Now reissued on a pair of Nonesuch CDs, Moravec's survey of the Chopin nocturnes “has been justly regarded as one of the great Chopin recordings of all time,” writes Don Manildi, head of the International Piano Archives at the University of Maryland. The VAI and Vox labels have reissued other landmark Moravec recordings of music by Chopin, Mozart, Beethoven, Brahms. Franck, Debussy and Ravel, and, more recently, Dorian has recorded him in Chopin and Schumann.
The last time Moravec played in Kansas City, two years ago, his Chopin reduced at least one hearer to tears. “It was playing that seemed from another world,” The Kansas City Star review opined, “deliriously unpredictable, every note suffused with magic, innocent of routine or rule-book expressivity.”
Chopin is on the program for Moravec's return this week - the B flat minor Sonata (which, unfortunately, Moravec never has recorded). Completing the program, presented by the Friends of Chamber Music, will be Franck's Prelude, Chorale and Fugue, Debussy's Estampes and Leos Janacek's In the Mist.
Apart from a brief sojourn in London, shortly after the Communist takeover of Czechoslovakia, Moravec has made his home in his native Prague. His first love was, and is, opera - which should be no surprise, given the rich, singing tone of his piano playing.
“The human voice has the most possibilities of shadings and personal expression,” Moravec says by phone from a New England stopover, his English capable but richly accented. “I'm always trying for that with the piano, and hoping for instruments with a longer sound - that's what makes the legato possible.”
Indeed, in Moravec's hands, the piano seems the utter antithesis of a percussion instrument.

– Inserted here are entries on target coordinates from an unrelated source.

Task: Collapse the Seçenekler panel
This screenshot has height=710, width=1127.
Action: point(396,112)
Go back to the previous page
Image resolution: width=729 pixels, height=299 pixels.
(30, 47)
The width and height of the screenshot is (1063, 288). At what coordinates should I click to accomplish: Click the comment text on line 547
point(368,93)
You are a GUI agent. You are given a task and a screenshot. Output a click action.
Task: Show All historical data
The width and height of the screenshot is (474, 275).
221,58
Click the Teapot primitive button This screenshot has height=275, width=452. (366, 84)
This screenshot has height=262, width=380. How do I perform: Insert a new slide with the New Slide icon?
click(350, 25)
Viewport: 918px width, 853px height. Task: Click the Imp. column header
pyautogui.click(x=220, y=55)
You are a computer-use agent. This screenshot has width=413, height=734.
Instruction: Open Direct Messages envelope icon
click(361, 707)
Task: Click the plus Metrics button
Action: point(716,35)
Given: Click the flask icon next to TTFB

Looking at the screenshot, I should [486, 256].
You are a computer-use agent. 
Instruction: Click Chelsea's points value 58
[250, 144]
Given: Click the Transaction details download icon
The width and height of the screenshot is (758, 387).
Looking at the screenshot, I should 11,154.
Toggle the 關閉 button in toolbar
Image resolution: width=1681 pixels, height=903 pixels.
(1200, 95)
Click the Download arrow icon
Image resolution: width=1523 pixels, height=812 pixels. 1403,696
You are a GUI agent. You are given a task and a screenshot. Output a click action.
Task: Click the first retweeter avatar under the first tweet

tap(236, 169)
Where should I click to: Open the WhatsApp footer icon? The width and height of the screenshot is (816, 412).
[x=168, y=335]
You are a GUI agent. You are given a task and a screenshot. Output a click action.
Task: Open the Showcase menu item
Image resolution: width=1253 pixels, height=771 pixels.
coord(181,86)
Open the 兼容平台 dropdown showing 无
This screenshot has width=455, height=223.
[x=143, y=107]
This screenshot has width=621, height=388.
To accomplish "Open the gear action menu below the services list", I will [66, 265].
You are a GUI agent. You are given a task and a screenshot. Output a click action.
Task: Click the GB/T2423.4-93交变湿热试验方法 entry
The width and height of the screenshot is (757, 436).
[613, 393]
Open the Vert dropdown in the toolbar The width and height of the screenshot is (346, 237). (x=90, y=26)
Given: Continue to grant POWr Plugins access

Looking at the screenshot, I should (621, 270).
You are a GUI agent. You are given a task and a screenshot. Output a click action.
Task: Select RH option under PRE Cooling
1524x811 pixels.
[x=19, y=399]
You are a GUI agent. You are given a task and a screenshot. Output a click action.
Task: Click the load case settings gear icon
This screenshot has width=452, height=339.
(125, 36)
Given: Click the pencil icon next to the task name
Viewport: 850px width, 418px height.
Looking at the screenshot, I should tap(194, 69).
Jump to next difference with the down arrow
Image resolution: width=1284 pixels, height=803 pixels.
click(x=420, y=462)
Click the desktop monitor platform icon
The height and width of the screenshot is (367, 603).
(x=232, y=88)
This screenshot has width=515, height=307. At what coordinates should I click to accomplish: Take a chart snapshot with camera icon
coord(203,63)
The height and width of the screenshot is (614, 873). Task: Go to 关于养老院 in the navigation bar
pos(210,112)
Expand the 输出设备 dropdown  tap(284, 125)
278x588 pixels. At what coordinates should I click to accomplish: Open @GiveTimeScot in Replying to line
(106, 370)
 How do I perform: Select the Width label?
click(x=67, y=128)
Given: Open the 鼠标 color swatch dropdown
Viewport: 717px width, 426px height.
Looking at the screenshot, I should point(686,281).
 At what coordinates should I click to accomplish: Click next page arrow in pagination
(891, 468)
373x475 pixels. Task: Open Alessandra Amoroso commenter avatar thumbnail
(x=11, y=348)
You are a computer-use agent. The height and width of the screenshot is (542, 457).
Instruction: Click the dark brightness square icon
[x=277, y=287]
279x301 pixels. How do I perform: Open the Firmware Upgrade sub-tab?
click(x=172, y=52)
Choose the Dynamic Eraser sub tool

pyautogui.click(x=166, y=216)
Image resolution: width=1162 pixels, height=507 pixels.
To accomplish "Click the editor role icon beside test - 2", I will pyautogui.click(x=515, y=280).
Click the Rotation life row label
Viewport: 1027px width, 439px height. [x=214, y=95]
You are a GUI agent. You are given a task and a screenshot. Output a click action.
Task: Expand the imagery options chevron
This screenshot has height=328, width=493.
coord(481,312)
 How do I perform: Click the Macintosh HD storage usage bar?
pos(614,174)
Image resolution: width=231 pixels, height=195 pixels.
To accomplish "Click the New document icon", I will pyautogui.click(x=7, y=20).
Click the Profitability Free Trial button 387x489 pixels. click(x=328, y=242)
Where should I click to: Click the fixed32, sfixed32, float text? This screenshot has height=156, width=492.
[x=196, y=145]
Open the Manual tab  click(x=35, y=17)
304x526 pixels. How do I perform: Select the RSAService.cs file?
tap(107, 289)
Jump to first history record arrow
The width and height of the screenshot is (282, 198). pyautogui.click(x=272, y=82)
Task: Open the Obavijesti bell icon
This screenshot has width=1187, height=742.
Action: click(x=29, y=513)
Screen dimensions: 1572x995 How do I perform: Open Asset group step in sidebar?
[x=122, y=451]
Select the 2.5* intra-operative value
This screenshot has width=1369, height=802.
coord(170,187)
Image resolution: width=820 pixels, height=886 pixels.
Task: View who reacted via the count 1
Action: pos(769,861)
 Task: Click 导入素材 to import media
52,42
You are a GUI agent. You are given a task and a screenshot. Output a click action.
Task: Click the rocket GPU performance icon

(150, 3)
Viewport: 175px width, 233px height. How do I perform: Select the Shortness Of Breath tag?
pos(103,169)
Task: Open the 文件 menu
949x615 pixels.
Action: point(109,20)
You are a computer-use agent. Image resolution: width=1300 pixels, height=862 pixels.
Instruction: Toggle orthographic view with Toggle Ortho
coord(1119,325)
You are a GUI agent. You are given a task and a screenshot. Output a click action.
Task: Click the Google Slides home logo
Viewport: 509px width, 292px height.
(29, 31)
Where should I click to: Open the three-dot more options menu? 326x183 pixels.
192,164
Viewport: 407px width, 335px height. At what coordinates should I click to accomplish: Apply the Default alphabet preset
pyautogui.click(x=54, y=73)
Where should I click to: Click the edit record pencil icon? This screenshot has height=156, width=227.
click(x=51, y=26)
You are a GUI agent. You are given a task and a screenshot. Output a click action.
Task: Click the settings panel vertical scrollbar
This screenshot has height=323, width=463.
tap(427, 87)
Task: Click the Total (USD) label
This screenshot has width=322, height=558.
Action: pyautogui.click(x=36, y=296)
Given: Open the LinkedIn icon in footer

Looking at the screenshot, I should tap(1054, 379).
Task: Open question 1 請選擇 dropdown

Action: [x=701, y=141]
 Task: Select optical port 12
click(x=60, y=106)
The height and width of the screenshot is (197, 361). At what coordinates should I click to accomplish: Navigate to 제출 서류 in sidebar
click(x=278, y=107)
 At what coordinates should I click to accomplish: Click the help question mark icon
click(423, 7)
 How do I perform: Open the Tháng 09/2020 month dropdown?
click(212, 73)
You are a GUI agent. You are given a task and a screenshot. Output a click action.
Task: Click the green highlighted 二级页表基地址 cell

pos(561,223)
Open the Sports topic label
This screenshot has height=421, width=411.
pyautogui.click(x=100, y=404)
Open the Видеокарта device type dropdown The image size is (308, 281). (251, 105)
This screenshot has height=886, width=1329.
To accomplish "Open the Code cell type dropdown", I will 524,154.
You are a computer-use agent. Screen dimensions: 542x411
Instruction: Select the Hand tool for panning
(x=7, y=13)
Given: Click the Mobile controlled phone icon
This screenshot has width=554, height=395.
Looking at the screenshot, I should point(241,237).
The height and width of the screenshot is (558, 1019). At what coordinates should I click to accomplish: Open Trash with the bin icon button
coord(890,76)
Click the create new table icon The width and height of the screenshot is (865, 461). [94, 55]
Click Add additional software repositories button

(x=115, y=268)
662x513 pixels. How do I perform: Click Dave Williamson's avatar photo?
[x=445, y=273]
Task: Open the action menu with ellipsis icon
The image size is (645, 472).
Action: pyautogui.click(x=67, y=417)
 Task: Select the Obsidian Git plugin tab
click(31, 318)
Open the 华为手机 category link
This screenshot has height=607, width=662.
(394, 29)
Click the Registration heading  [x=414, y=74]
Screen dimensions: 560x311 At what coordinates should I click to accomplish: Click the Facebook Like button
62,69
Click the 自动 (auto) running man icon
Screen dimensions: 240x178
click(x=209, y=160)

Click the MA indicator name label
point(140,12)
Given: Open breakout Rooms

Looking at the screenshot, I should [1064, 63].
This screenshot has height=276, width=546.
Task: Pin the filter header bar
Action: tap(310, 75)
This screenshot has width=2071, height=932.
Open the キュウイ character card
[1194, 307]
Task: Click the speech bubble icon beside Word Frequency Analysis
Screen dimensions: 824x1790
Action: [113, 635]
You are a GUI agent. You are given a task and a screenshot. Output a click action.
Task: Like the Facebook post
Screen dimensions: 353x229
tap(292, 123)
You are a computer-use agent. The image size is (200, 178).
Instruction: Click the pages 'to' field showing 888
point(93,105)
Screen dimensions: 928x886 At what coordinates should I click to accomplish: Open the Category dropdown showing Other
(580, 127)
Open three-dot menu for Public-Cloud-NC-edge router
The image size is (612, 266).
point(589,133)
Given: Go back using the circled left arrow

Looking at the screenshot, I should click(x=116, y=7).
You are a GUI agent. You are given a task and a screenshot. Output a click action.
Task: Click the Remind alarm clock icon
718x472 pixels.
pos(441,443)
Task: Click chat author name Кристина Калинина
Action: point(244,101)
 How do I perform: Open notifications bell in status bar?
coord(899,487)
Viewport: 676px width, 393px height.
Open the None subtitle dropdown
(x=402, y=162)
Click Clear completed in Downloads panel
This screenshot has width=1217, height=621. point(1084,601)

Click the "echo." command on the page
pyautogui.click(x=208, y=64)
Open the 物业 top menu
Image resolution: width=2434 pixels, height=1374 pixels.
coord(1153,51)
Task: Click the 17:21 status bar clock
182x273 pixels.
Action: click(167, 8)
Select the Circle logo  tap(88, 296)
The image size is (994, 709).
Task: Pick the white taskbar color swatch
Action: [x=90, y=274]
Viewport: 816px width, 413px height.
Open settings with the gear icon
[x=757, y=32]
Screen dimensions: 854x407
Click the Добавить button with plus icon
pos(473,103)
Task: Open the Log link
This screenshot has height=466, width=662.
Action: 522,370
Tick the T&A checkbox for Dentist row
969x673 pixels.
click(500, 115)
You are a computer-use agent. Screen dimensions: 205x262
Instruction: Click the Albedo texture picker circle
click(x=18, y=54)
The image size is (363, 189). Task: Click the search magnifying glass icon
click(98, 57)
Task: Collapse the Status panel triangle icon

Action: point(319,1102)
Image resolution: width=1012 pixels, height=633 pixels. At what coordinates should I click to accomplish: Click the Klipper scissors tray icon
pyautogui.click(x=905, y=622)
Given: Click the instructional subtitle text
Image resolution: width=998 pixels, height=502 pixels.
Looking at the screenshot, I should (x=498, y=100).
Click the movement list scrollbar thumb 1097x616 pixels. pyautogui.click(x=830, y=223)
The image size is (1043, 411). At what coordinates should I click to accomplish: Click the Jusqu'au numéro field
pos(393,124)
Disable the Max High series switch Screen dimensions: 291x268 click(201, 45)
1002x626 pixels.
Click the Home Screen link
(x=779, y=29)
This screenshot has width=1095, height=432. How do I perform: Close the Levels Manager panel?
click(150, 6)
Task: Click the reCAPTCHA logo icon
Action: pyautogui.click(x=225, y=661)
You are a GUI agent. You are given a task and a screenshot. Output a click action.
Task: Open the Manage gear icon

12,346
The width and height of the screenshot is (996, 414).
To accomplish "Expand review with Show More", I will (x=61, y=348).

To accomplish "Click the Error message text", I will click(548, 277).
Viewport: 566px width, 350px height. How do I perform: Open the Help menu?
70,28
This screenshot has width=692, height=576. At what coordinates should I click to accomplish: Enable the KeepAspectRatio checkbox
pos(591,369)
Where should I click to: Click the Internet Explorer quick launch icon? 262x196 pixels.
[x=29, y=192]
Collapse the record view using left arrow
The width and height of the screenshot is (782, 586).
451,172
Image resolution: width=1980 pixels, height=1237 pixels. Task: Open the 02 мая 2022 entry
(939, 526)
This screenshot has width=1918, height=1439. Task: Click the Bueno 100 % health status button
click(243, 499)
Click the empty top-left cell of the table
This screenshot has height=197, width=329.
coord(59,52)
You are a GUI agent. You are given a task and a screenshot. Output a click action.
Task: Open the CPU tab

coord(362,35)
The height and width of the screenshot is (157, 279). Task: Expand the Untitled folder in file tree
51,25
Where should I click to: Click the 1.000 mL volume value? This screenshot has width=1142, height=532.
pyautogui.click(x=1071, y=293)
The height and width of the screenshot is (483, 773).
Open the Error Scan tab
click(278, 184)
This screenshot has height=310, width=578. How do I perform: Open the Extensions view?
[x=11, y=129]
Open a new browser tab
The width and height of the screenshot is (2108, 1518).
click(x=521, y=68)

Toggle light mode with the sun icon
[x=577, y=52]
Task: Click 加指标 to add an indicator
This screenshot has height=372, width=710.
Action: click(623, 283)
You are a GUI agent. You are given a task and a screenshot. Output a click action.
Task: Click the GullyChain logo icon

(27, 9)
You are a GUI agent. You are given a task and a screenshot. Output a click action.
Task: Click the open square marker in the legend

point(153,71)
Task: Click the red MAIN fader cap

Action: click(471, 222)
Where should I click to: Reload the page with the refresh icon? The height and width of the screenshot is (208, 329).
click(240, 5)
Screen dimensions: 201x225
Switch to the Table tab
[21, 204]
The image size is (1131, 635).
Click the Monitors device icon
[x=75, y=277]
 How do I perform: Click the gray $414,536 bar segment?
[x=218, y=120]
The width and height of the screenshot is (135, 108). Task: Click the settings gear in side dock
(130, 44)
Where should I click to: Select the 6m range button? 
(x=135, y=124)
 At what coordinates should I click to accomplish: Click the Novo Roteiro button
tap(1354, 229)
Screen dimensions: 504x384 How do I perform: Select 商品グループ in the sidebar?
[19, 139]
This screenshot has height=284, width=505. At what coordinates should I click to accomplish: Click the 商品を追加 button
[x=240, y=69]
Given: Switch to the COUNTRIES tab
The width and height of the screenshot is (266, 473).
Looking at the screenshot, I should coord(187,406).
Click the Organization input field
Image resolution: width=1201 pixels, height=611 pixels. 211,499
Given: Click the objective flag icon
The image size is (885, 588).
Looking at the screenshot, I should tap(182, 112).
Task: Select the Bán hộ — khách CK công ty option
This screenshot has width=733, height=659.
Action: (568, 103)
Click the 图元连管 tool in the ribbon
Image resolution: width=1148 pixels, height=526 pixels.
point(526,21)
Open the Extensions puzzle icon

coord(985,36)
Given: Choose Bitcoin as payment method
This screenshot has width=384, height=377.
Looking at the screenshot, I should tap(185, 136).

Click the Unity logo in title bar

Notes aren't so much struck as set aglow. And tonal color is a real priority.
“I think it's a deep desire somewhere in me,” he says. “I hear the music with many colors. I don't imagine green or rose, but nuances of sound. The more richly I can modulate a melody, the happier I am.”
That Moravec is playing at all is almost a miracle. At age 18, while ice-skating, he fell and suffered a spinal injury that kept him away from the piano for five years. For a time it looked as though he might never play again.
“It looked very bad,” he recalls. “It was a test, the hardest of my life. But since I was young, it somehow came back together.”
Once Moravec began concertizing, after World War II, he had to endure that plague on many another great artist from behind what used to be called the Iron Curtain: travel restrictions.
“The authorities took my passport two or three times during the Communist regime.” he says. “I lost many wonderful tours through the inability to go there, and the concert societies didn't want to risk other cancellations.”
Much as it may have dampened his international career, however, the restriction on travel wasn't entirely a curse.
“In the sense of going deeper into music and life - in that sense it was almost a blessing,” Moravec says. “An easy life doesn't necessarily produce a deep artist.”
Moravec studied at the Prague Conservatory and Academy and took some lessons in Italy with Arturo Benedetti Michelangeli, another legendary poet of the piano. But from the beginning, he also learned from recordings; he names Rachmaninoff, Lipatti, Gieseking and Michelangeli as artists he particularly admired.
What about Cortot, whose richly nuanced Chopin is perhaps the closest to Moravec's?
“Oh, yes,” Moravec says. “His (Chopin) B flat minor Sonata is one of my greatest favorites. He combines a manly feeling - very deep, manly feeling, not cheap or sentimental - with some sort of heroic sound. I think that if there were more people who played Chopin like Cortot, the cult of Chopin would be even greater than it is.”